McGonagall sözünü keserek yanına yaklaştı ve devam etti.
“Bunlar daha yeni çamur olmuş gibi görünüyor.”
“Sizi temin ederim profesör biz hiç-”
“Her neyse, geceleri böyle ortalıkta dolaşmamalısınız, başınıza bir şey gelebilir. Pete, sende eğer çok rahatsızsan hastane kanadına. Seni Mr. Filch götürsün.”
Pete Filch’e şöyle bir baktı, ardından yatağına dönmenin daha hayırlı olacağına karar vererek kibarca rahatsızlığının geçtiğini söyledi. Koridora geçerken Filch ağzından tükürükler saçarak bir iki tehdit savurdu ve uzaklaşırken sessizce küfretti. Üçü de portreye doğru ilerlerken sessiz kalmıştı. Pete en sonunda dayanamadı.
“Eh, yaptığını beğenmişsindir herhalde, senin yüzünden az kalsın kovuluyorduk."
"Ne, ben mi - ne yapmışım ben ?"
"Biraz daha sessiz olabilirdin, belki o zaman yakalanmazdık." Erik de tartışmaya katılmıştı.
"Ben mi , ben zaten hep sessizdim ama o," eliyle karşısında duran ve yanaklarını al basan Pete'i göstererek, "...Onun yüzünden yakalandık ama sen her zamanki gibi onu savunmaktan pek memnunsun."

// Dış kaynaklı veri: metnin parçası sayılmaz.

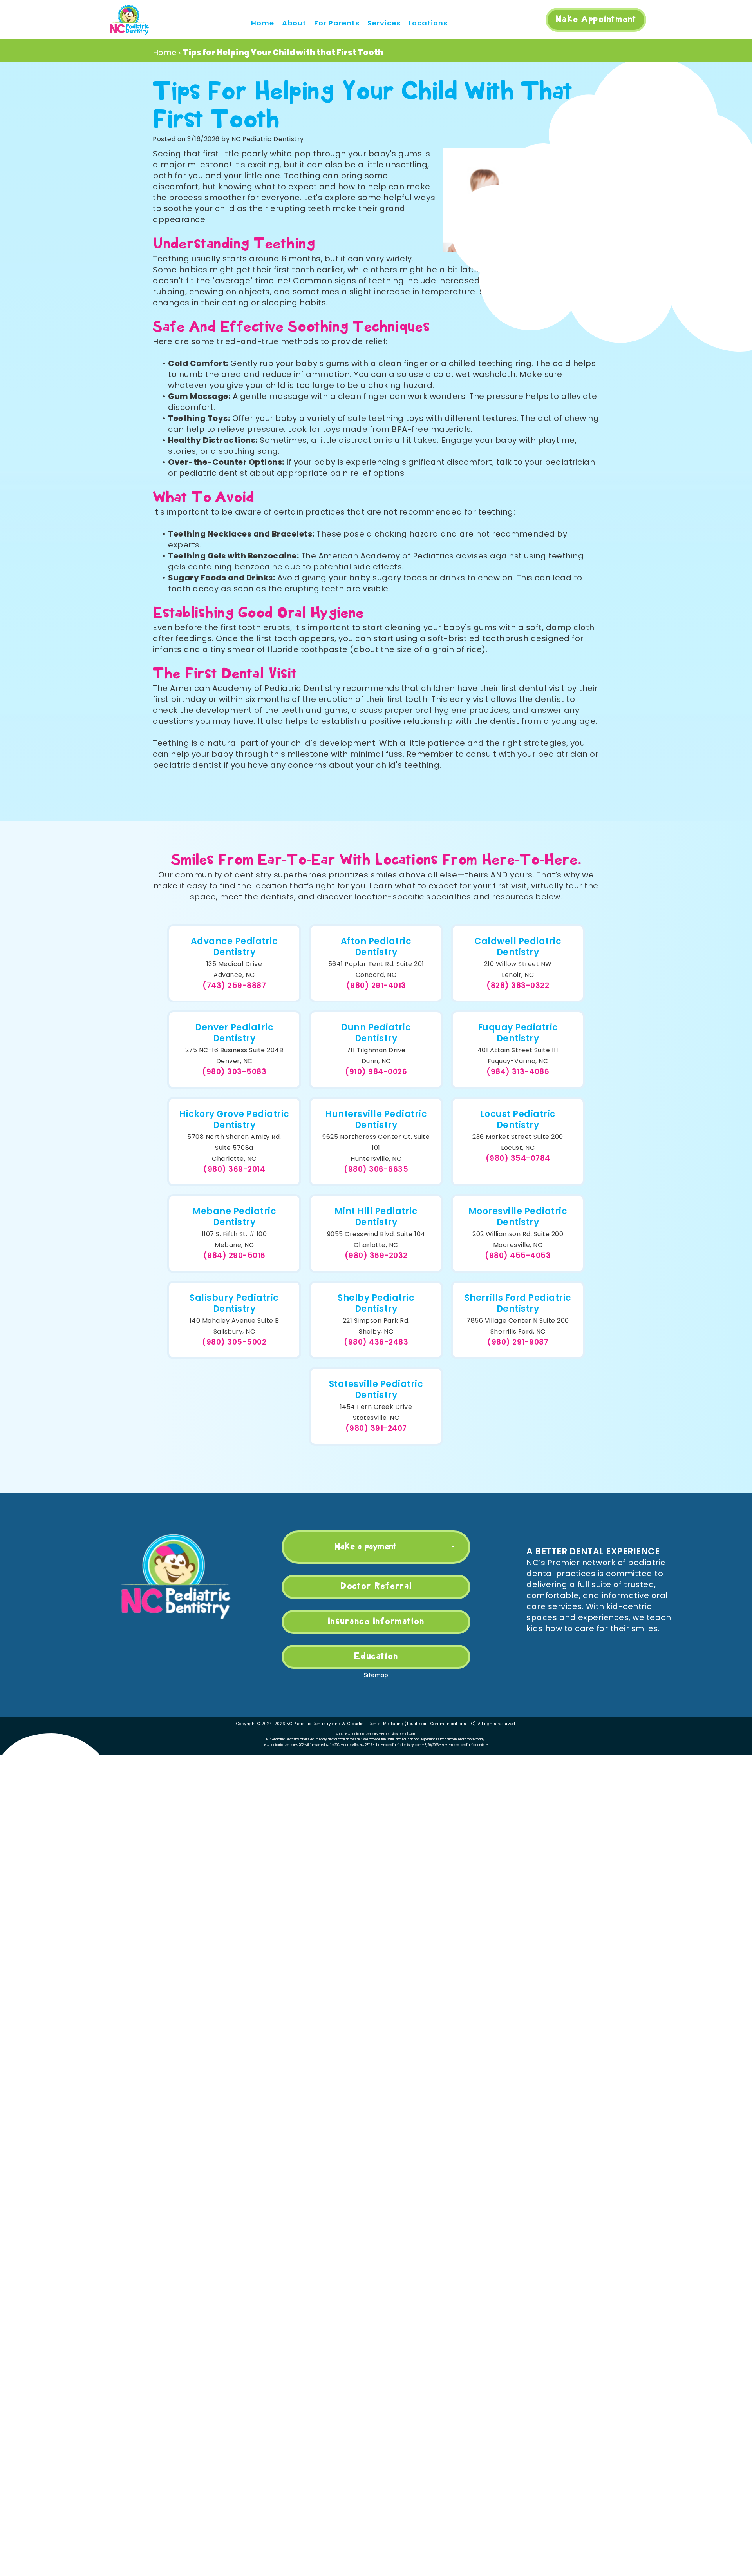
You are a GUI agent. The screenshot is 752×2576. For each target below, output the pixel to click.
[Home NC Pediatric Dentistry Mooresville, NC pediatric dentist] (129, 19)
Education (376, 1656)
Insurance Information (376, 1621)
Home (262, 23)
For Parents (337, 23)
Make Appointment (595, 19)
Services (384, 23)
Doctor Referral (376, 1586)
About (294, 23)
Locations (428, 23)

Pete konuşma çabasıyla ağzını açtı, "Yardım ettim diye suçlu oldum, ha?"
"Evet, öyle oldu herhalde !"
Portreye çoktan ulaşmışlardı ama bu pek umurlarında gibi gözükmüyordu.
"Iyi o zaman, bundan sonra da gelip bizden yardım isteme."
ŞİMDİ OKUDUĞUN
James Potter ve Beklenmedik Dönüş
FantasíaHarry Potter seneler önce adının telaffuz edilmesinden bile korkulan, döneminin en karanlık, zalim ve acımasız büyücüsü Lord Voldemort yani diğer adıyla Tom Riddle ile yapılan mücadelede kıyasıya dövüşmüş, ve onu yenmiştir. O dönemden sonra her şey...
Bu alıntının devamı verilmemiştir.